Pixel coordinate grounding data
○ ○ ○ ○ ○ ○ ○
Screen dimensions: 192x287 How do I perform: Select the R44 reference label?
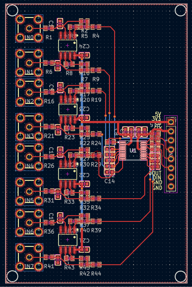click(x=96, y=274)
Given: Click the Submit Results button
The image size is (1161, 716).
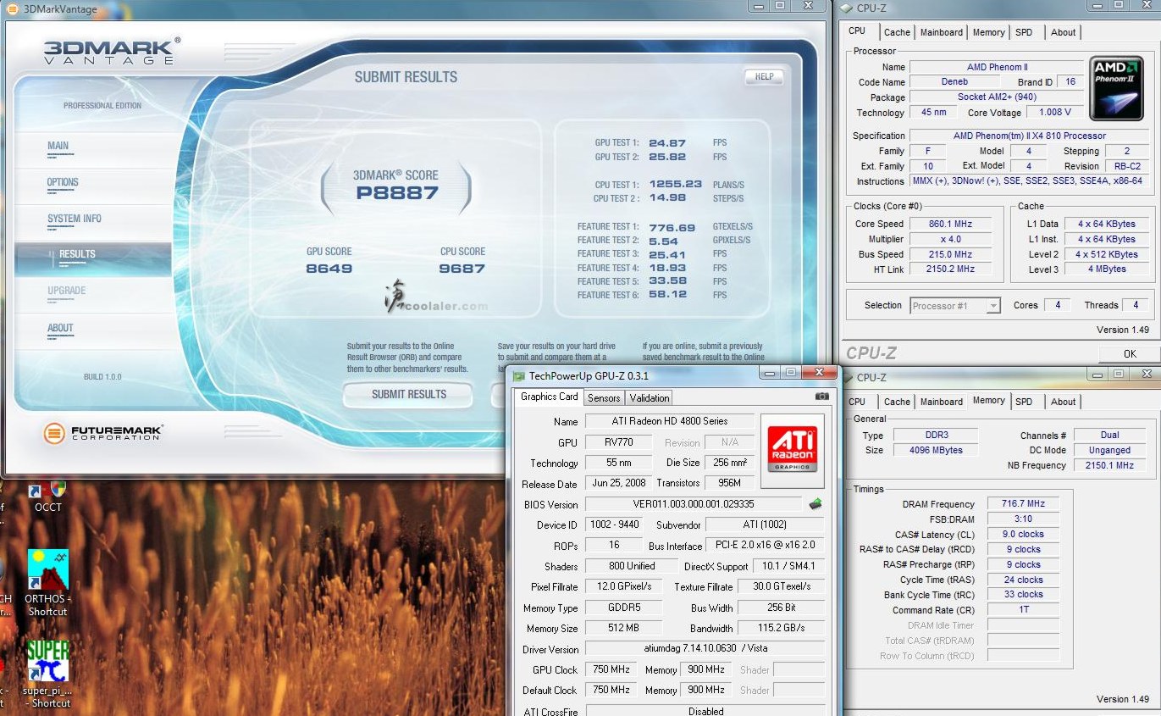Looking at the screenshot, I should click(x=408, y=394).
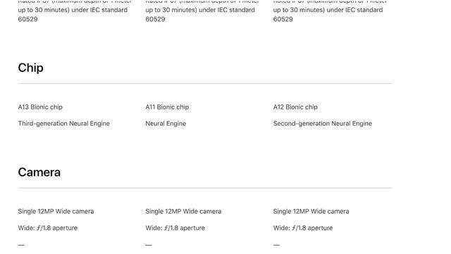451x254 pixels.
Task: Click the 60529 standard number above A12 chip
Action: tap(283, 19)
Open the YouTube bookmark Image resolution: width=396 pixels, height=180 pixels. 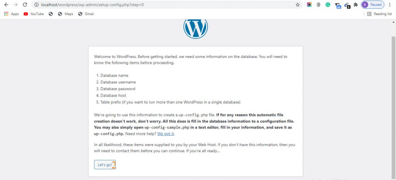(34, 14)
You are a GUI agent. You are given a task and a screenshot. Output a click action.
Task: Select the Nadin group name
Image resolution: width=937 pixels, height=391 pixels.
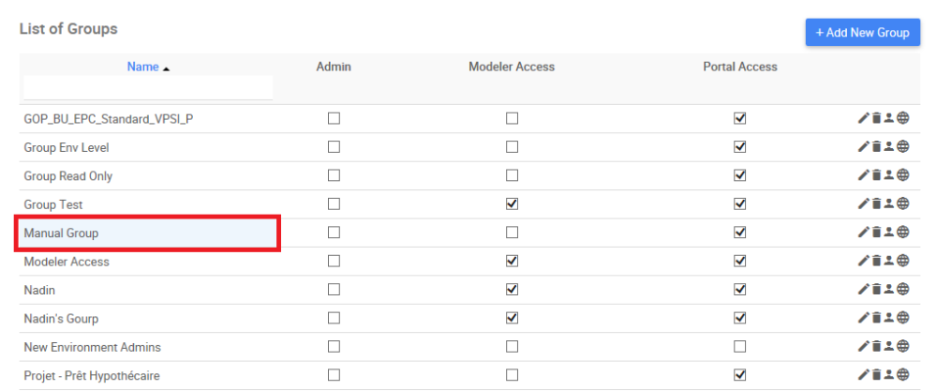tap(39, 290)
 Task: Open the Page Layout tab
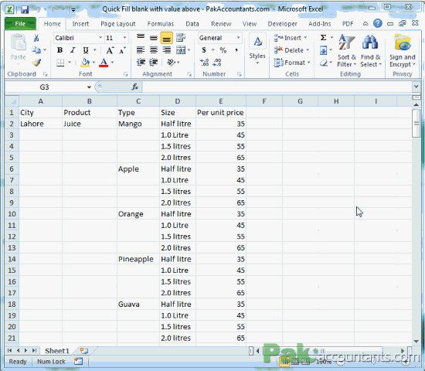118,24
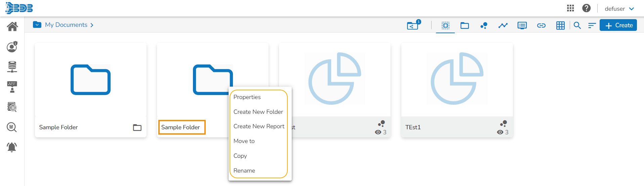Expand the My Documents folder dropdown
The image size is (644, 186).
[x=37, y=25]
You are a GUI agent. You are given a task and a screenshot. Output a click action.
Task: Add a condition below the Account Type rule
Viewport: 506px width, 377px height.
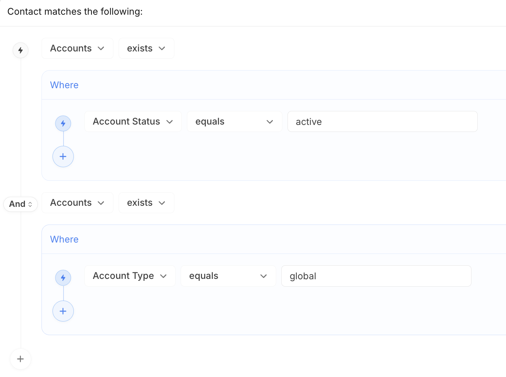point(63,311)
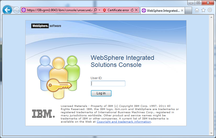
○ ○ ○ ○ ○ ○ ○
Only an exact copy belongs in the answer: the lines from the one containing "Task: Open the Page Layout tab" through the end of the records, both ends included, minus the pictures.

 Task: Open the Page Layout tab
118,24
Expand the My Documents folder dropdown
The image size is (644, 186).
[x=37, y=25]
You are a GUI agent. You are given a task and a screenshot. Output a click action.
Task: Add a condition below the Account Type rule
Viewport: 506px width, 377px height.
point(63,311)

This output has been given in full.